Of course, Visa did neither, which really forces the question of why it did choose to issue the statement.
(Related Story: Discover: Contactless Payment Sticker Users Inadvertently Crippling Performance)
The two-sentence Visa statement said: “While we’re disappointed Best Buy will no longer offer its customers the convenience and speed of Visa payWave, it’s important for cardholders to know they can continue to use their payWave card with a traditional ‘swipe’ when shopping at Best Buy and millions of other merchant locations worldwide. Visa values its long-standing relationship with Best Buy and we look forward to working with the retailer to grow our mutual businesses.”
On the Best Buy side, though, many attendees at the National Retail Federation (NRF) conference were wondering whether the change would have much of an impact at all. Contactless payments are responsible for an extremely small percentage of Best Buy’s revenue and Visa contactless (Best Buy is still accepting contactless cards from MasterCard, Amex and others) is an even smaller percentage yet. And given that Visa contactless customers can still shop at Best Buy—all a consumer has to do is swipe the card instead of waving it—it wouldn’t even significantly alienate customers.
One attendee compared the move to a hypothetical apparel retailer that is furious about children working in overseas sweatshops. To put an end to it, the apparel retailer would tell the supplier, “That’s it! No more. I want you to take the pink frilly tuxedos with the Mod Squad characters sewn into the chest and get them out of here and don’t bring me any more pink frilly tuxedos with the Mod Squad characters sewn into the chest until your suppliers have changed their practices. You can bring me lots of other clothes, but I am now drawing the line at pink frilly tuxedos with the Mod Squad characters sewn into the chest. It’s for the children.”

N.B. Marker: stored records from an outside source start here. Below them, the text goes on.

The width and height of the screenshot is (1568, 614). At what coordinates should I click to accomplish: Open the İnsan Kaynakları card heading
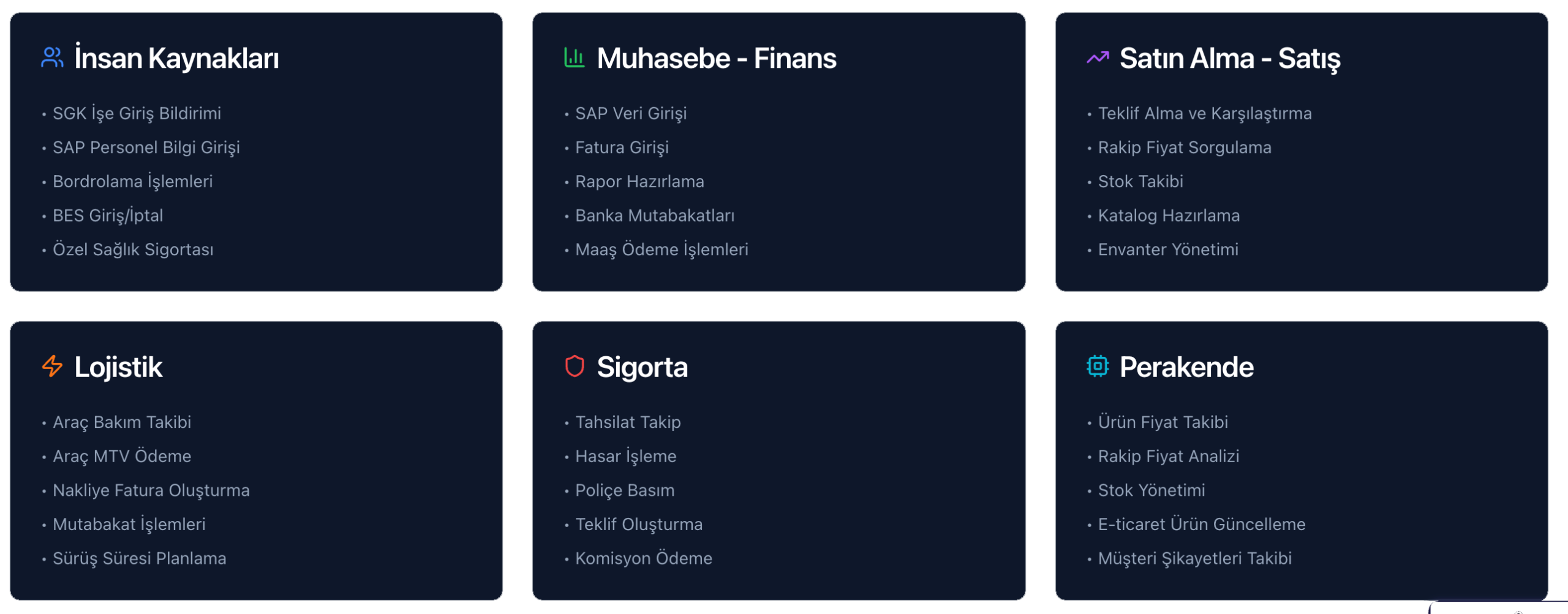click(x=176, y=59)
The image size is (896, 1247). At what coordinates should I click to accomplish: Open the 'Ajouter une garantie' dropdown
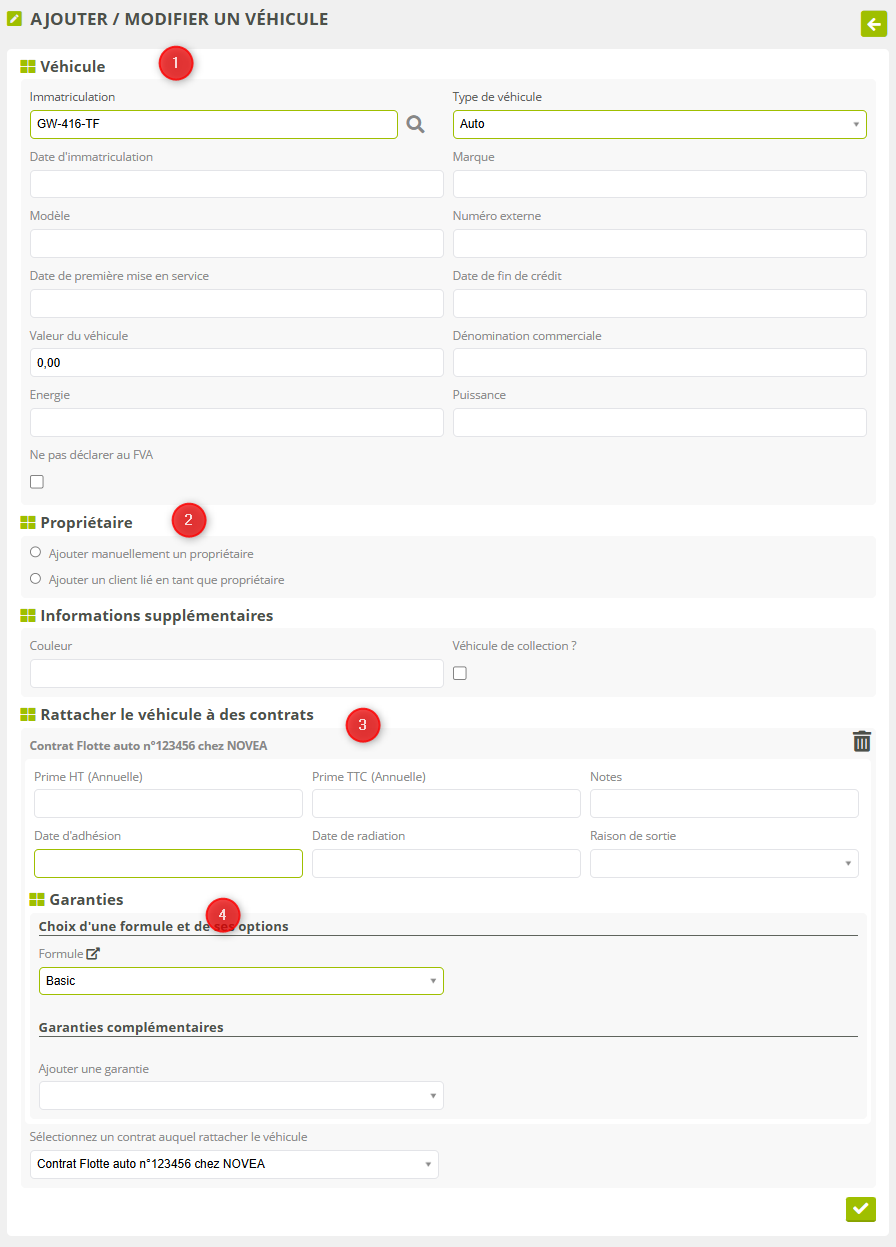click(241, 1096)
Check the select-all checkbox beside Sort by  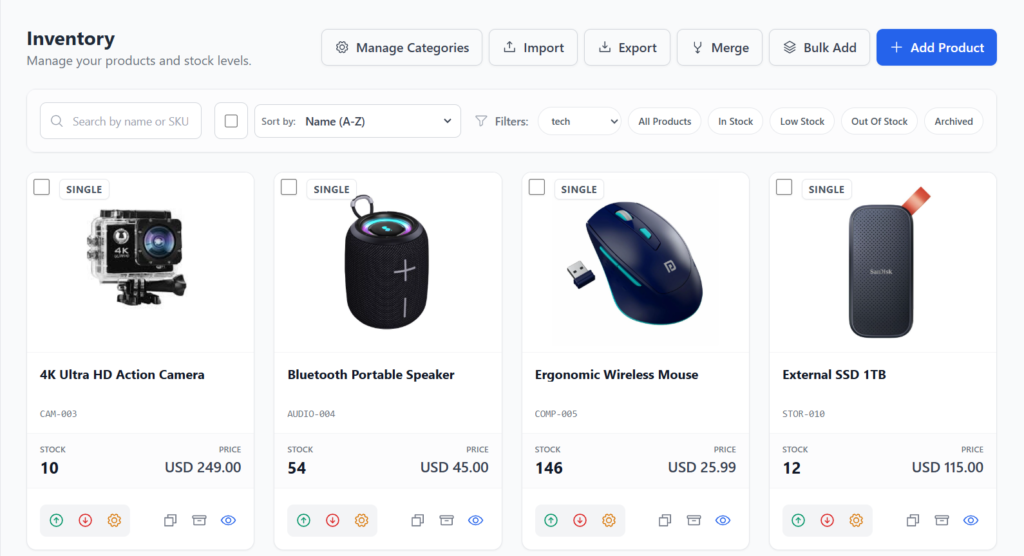pyautogui.click(x=231, y=121)
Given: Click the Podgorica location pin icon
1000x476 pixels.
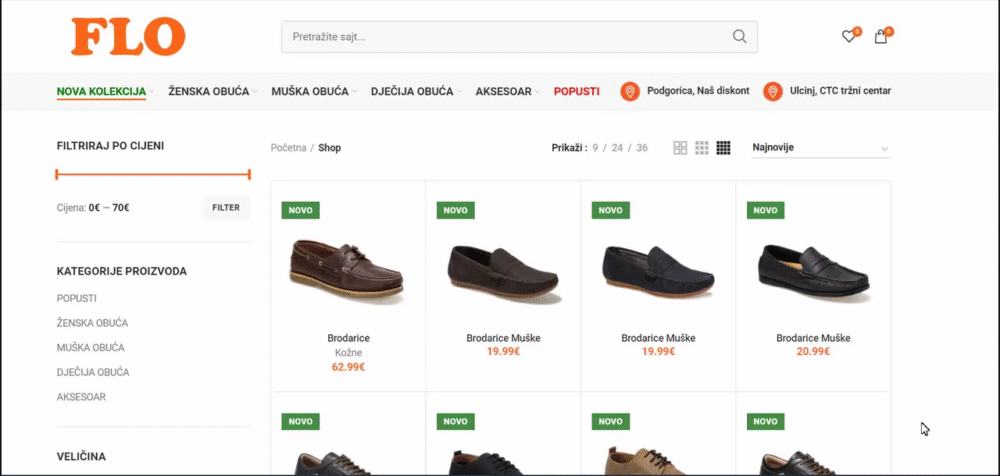Looking at the screenshot, I should tap(630, 92).
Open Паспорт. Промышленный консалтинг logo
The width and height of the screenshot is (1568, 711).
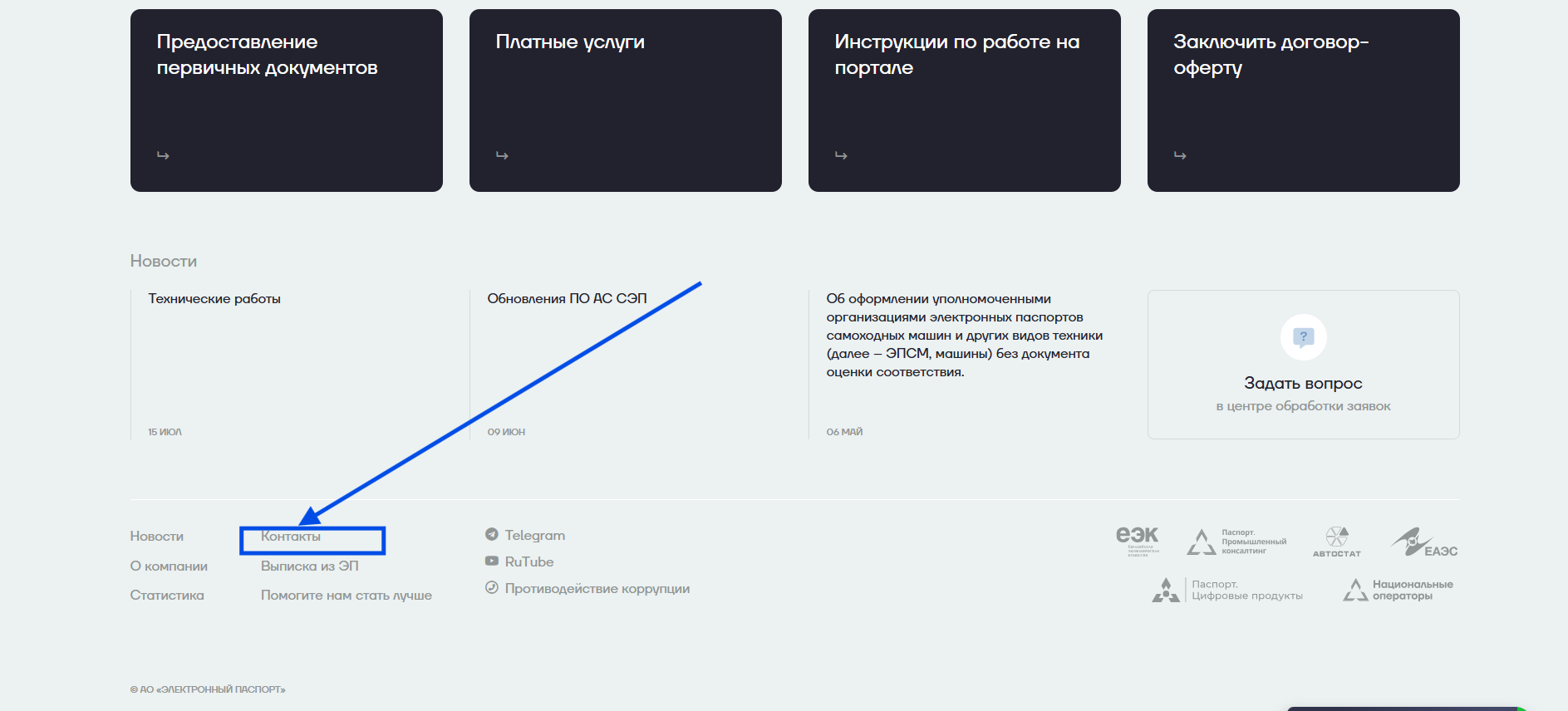[1236, 542]
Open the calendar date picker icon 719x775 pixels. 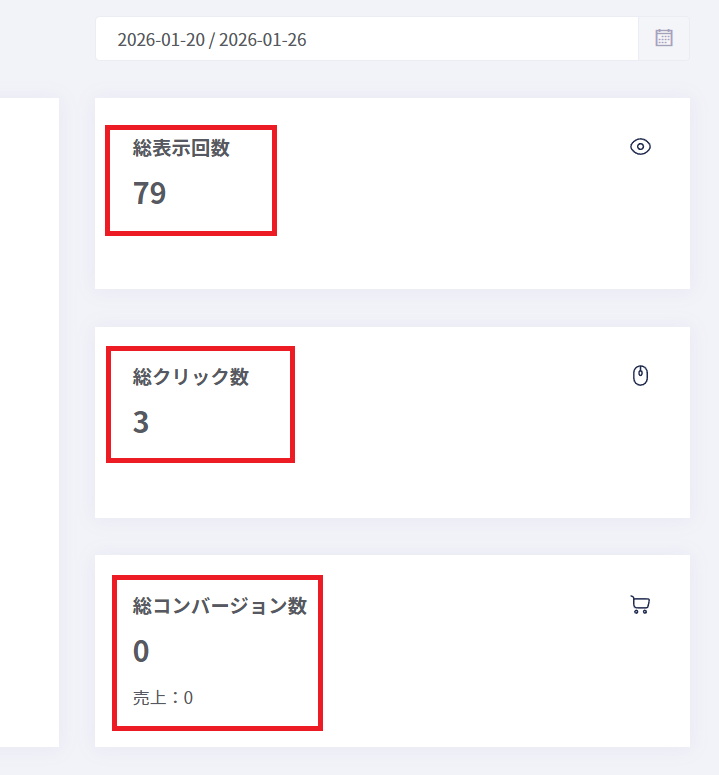[x=664, y=38]
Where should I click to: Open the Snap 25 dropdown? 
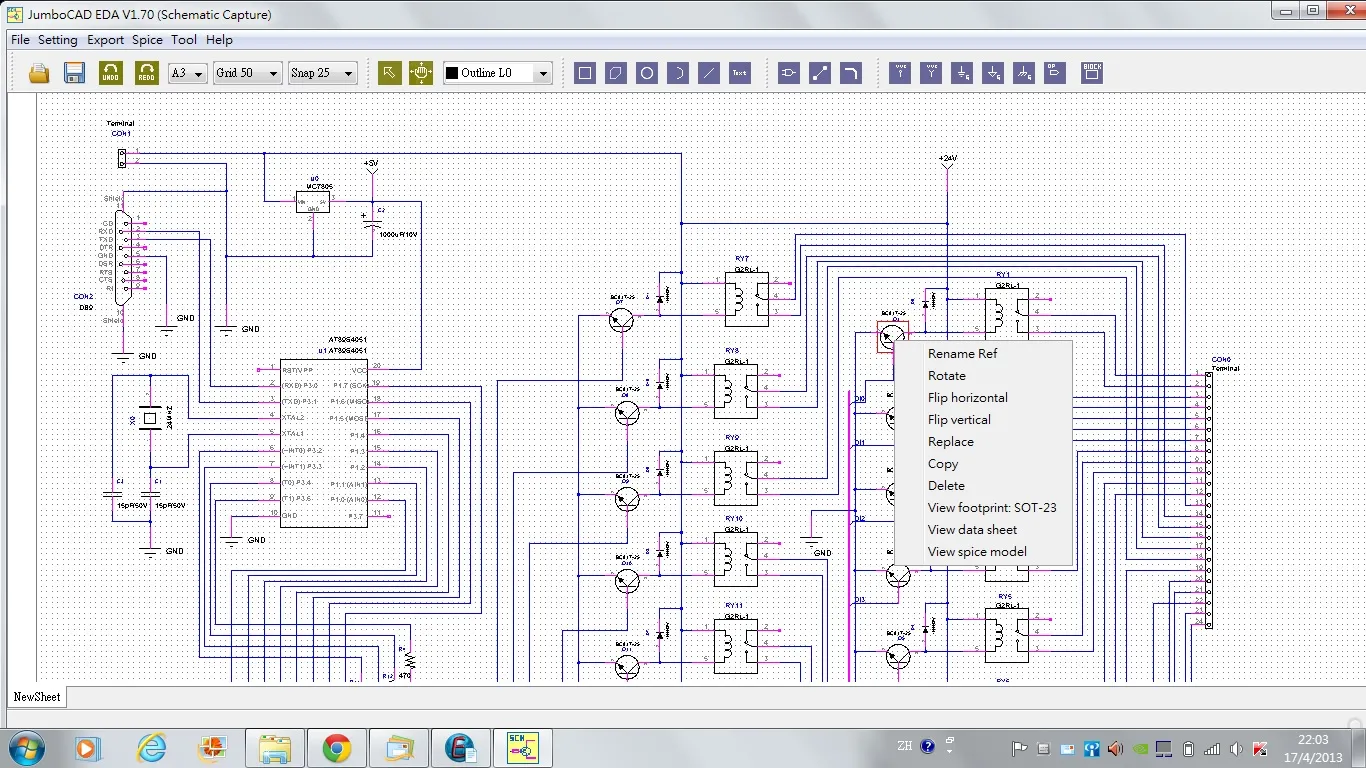coord(322,72)
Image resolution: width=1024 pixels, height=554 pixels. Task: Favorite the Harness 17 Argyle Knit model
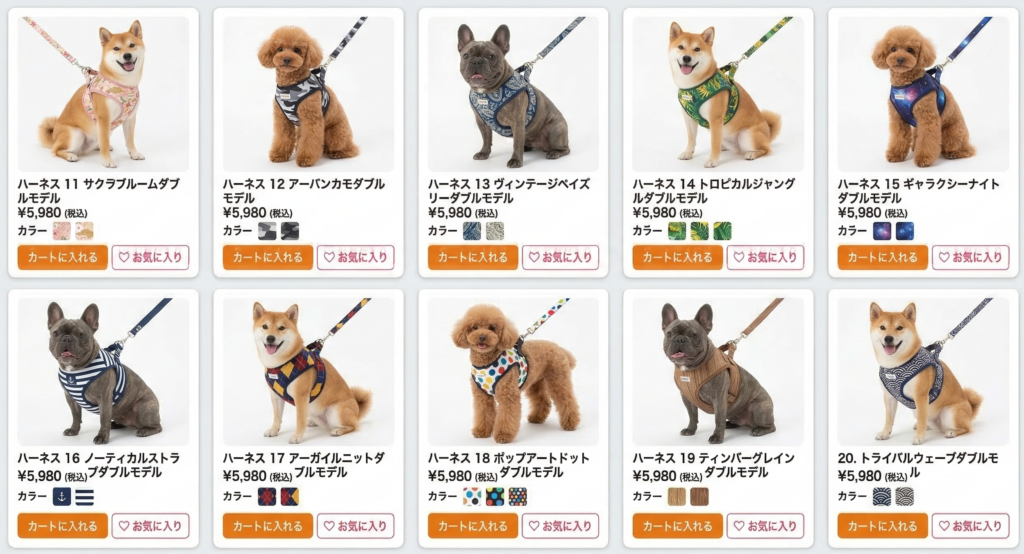pyautogui.click(x=356, y=526)
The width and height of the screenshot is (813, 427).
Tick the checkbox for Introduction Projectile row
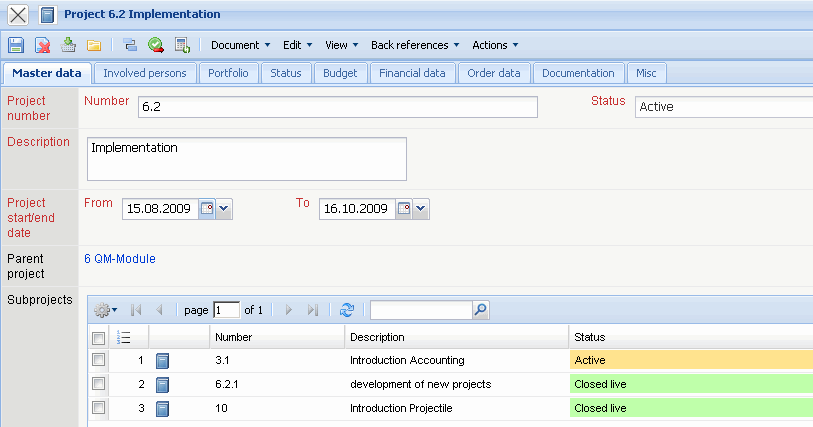pos(98,408)
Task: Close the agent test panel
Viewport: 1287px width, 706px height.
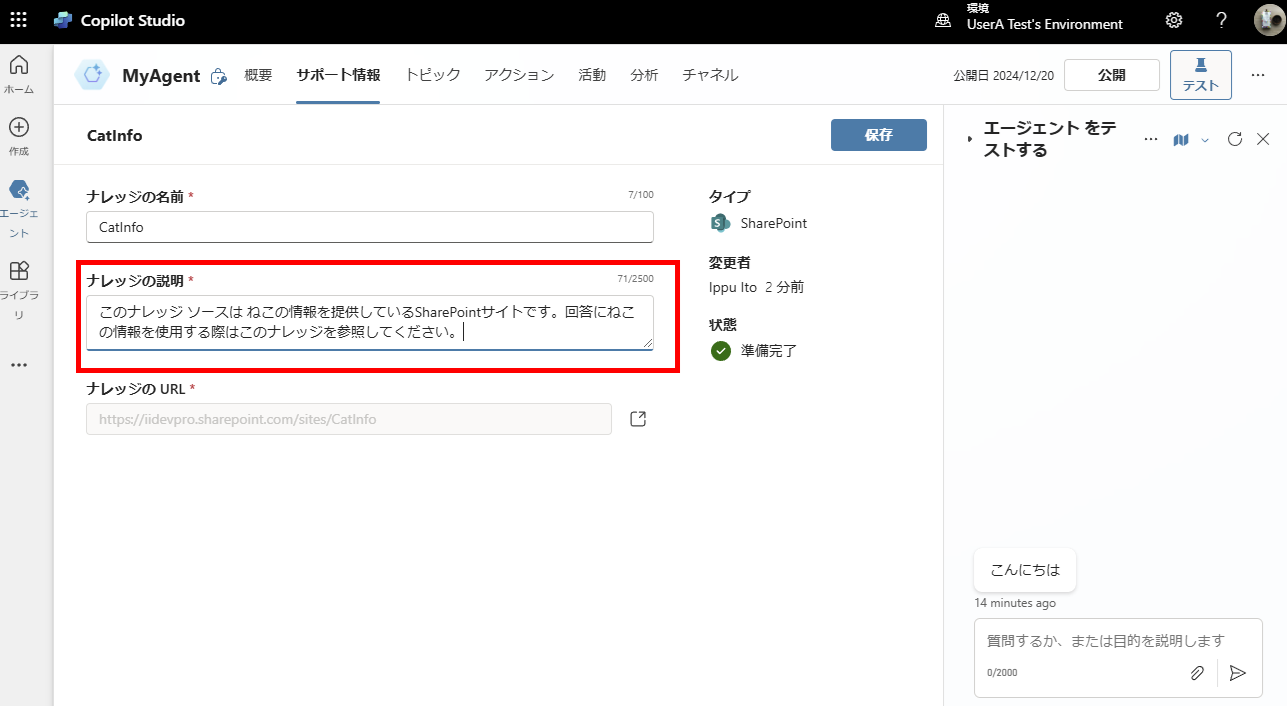Action: [x=1263, y=139]

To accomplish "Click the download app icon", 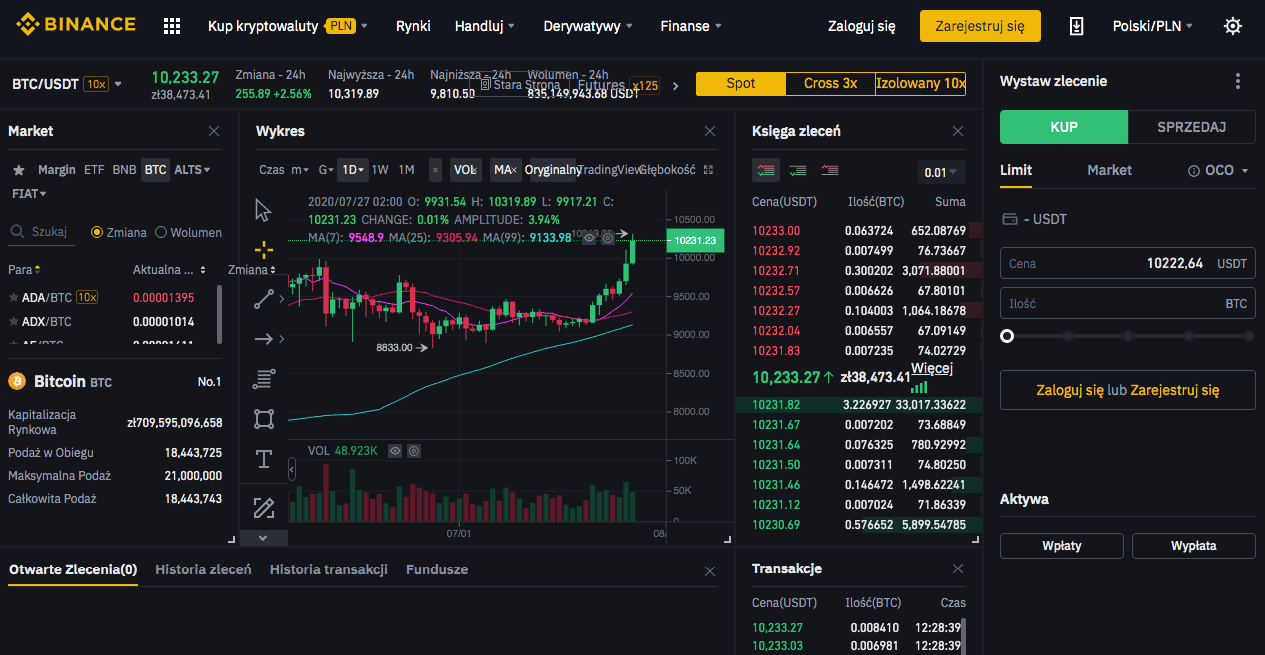I will click(1076, 26).

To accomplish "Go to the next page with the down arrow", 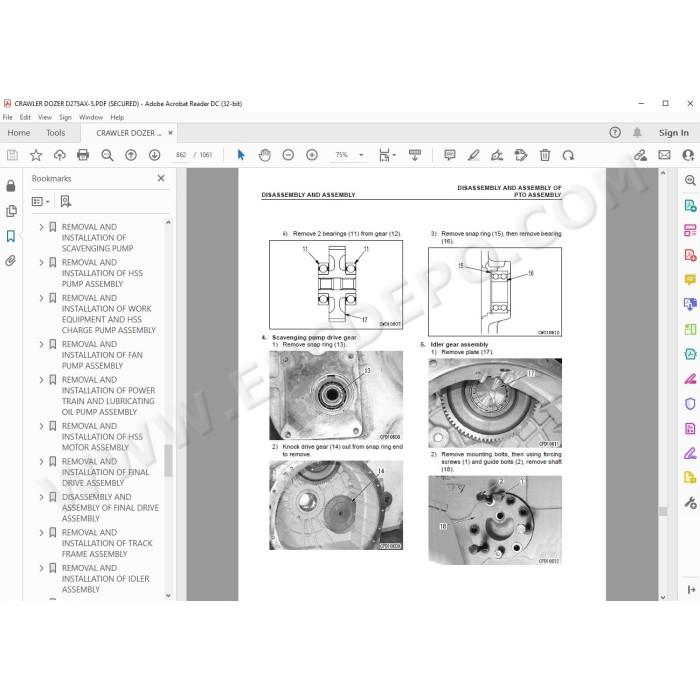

That all said, there is no shortage of major retail chains that are using Visa contactless cards and are not happy about the interchange policy from Visa. Will Best Buy’s pushback give it the backbone (or a similar body part that starts with the same first couple of letters) to also stop accepting payWave unless Visa changes its policies? And if some other major retail chains do push back, will that force Visa to relent and lower its contactless fees? (One Best Buy potential fear: That its move will help improve the negotiating position of its rivals, in effect giving its competitors better financial terms.)
Dave Hogan, the CIO of the National Retail Federation and a longtime vocal opponent of the ways the brands handle interchange fees, said he believes that Best Buy’s stance will almost certainly force Visa to blink. (I know that it’s Chase’s contactless card, but cut us some slack.)
Best Buy “is drawing a line in the sand” because the next step will be direct mobile payments and that’s potentially the bigger argument, Hogan said. “This is significant, forcing you not to do PIN. Other [major retailers] will follow.”
January 14th, 2010 at 10:18 am
The real Best Buy message to fellow merchants: It is o.k. to say no to enhancements that increase costs – especially when there is no meaningful impact on the customer experience.
January 14th, 2010 at 6:02 pm
Funny how Visa talks about the “PIN slowing down the trasnaction”. The real reason Best Buy was unhappy is that customter using a contactless card was not given the option of using a PIN which makes the trasnaction a debit transaction and not a Visa transaction. The retailer only pays $.45-$.75 cents for a debit trasnaction reguardless of sale amount whereas a Visa transaction would have been 1.8% of the sale amount. Big savings in fees for Best Buy. Always follow the money, it is the only truth to why things change!!!
January 15th, 2010 at 5:02 pm
I applaud Best Buy’s stance here, but to think that the card methods will not advance in this direction is short sighted. Clearly VISA needs to overcome the interchange fee concerns, and the contactless payment method is bound to evolve and fold into cell phone payment.
VISA having to spend money on card innovation..costs money… why not leave things really cheap on the card manufacturing front and get the retailers and application vendors to pay for compliance projects and applications instead, and fine them when they’re too slow. Ah… sorry.. they’ve already done that.